The trouble here is that you really cannot discount for errors and negative side effects, especially in the long term.

First of all, the effects of overwork (and attendant problems, like sleep deprivation) are cumulative. While productivity on a given day increases past 40 hours per week, if you continue to work more, you productivity will continue to degrade. So, the case where “you come back the following day ... impaired” is pretty common... eventually.

Since none of this epidemiological work tracks individual performance longitudinally there are few conclusive demonstrations of this fact, but lots of compelling indications; in the past, I’ve collected quantitative data on myself (and my reports, back when I used to be a manager) that strongly corroborates this hypothesis. So encouraging someone to work one sixty-hour week might be a completely reasonable trade-off to address a deadline; but building a culture where asking someone to work nights and weekends as a matter of course is inherently destructive. Once you get into the area where people are losing sleep (and for people with other responsibilities, it’s not hard to get to that point) overwork starts impacting stuff like the ability to form long-term memories, which means that not only do you do less work, you also consistently improve less.

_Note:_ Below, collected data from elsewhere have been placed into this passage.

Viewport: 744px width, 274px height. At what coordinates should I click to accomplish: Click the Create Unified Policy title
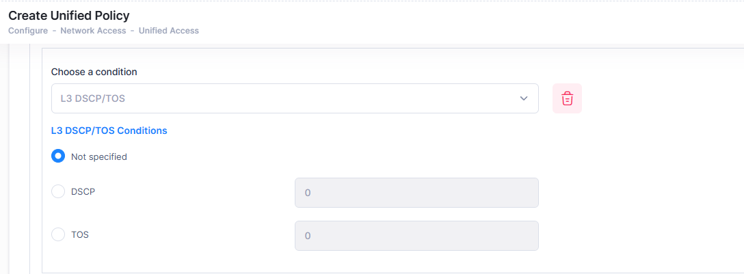[68, 15]
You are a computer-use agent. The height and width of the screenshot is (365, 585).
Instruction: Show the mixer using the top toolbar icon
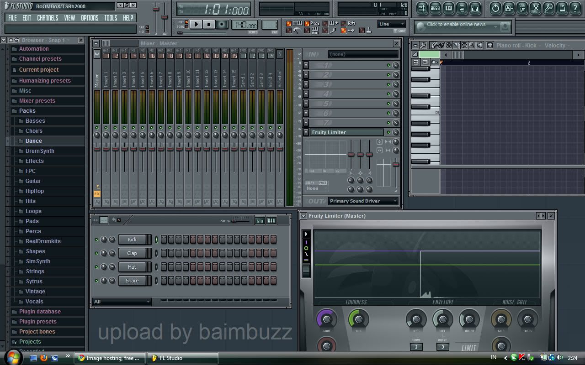(475, 8)
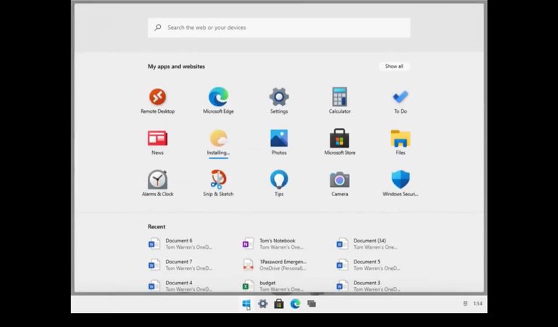Launch Microsoft Edge from the apps grid
This screenshot has width=558, height=327.
pos(218,97)
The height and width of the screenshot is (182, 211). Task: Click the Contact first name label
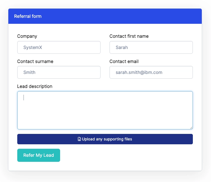click(129, 36)
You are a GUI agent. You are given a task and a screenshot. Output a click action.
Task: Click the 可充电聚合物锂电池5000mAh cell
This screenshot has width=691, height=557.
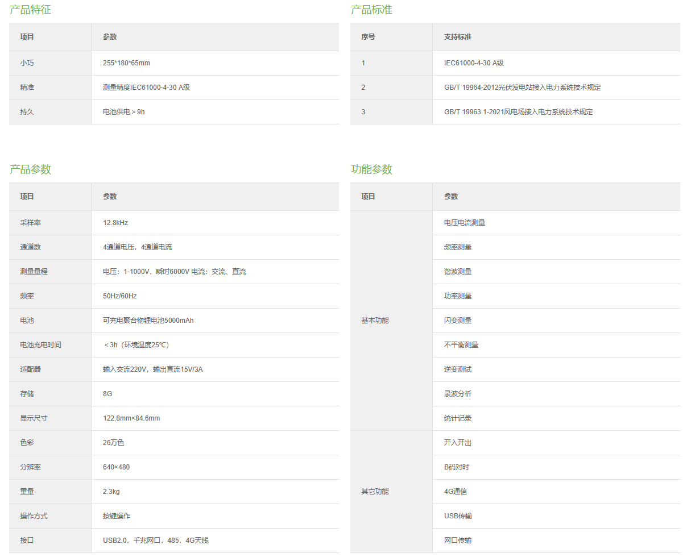point(148,321)
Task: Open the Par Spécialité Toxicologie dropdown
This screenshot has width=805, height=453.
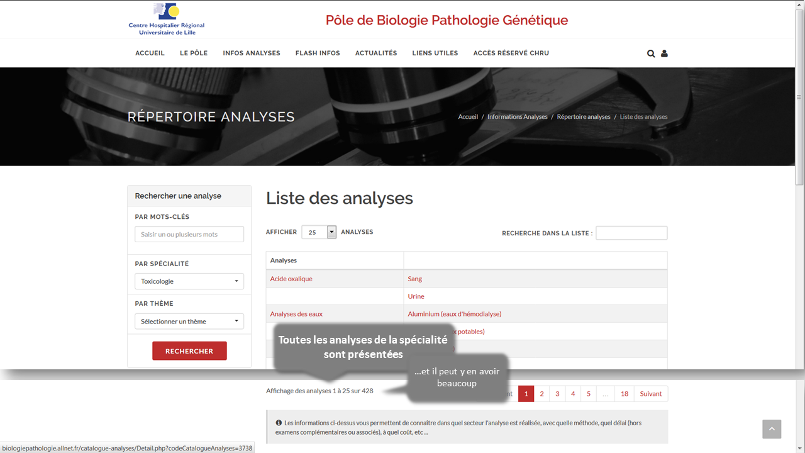Action: point(189,281)
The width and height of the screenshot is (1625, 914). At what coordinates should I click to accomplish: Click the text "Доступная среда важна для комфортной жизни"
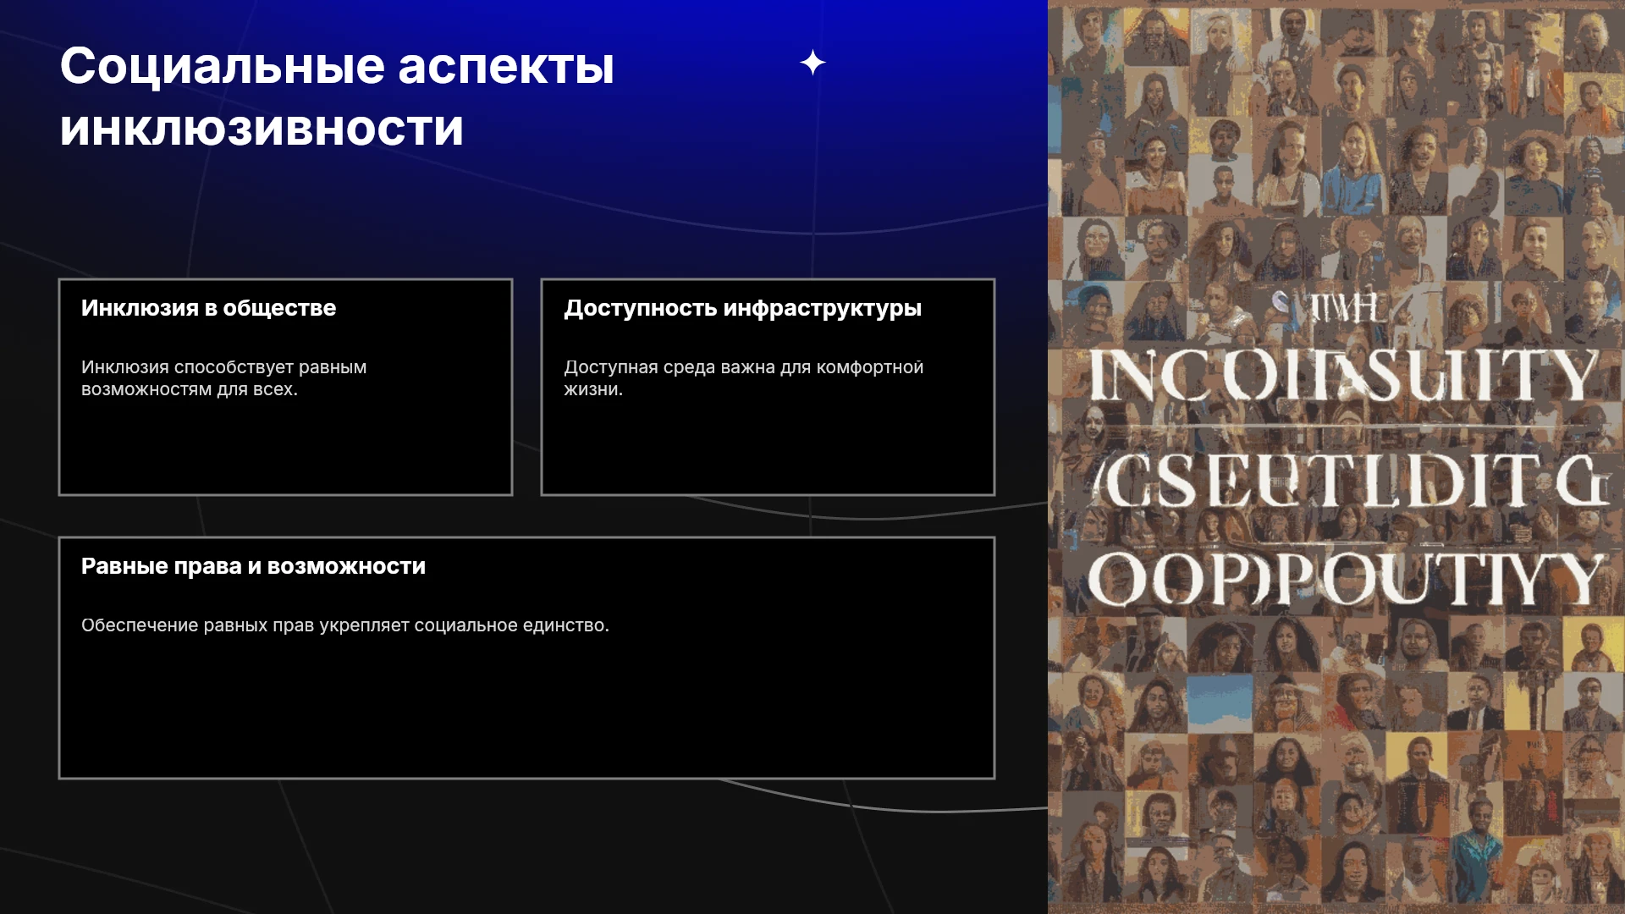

Furthermore, errors and negative side effects can have a disproportionate impact.

Let me narrow the field here to two professions I know a bit about and are germane to this discussion; one, health care, which the original article here starts off by referencing, and two, software development, with which we are both familiar (since you already raised the Mythical Man Month).

In medicine, you can do a lot of valuable life-saving work in a continuous 100-hour shift. And in fact residents are often required to do so as a sort of professional hazing ritual. However, you can also make catastrophic mistakes that would cost a person their life; this happens routinely. Study after study confirms this, and minor reforms happen, but residents are still routinely abused and made to work in inhumane conditions that have catastrophic outcomes for their patients.

In software, defects can be extremely expensive to fix. Not only are they hard to fix, they can also be hard to detect. The phenomenon of the Net Negative Producing Programmer also indicates that not only can productivity drop to zero, it can drop below zero. On the anecdotal side, anyone who has had the unfortunate experience of cleaning up after a burnt-out co-worker can attest to this.

There are a great many tasks where inefficiency grows significantly with additional workers involved; the Mythical Man Month problem is real. In cases like these, you are better off with a smaller team of harder working people, even if their productivity-per-hour is somewhat lower.

The specific observation from the Mythical Man Month was that the number of communication links on a fully connected graph of employees increases geometrically whereas additional productivity (in the form of additional workers) increases linearly. If you have a well-designed organization, you can add people without requiring that your communication graph be fully connected.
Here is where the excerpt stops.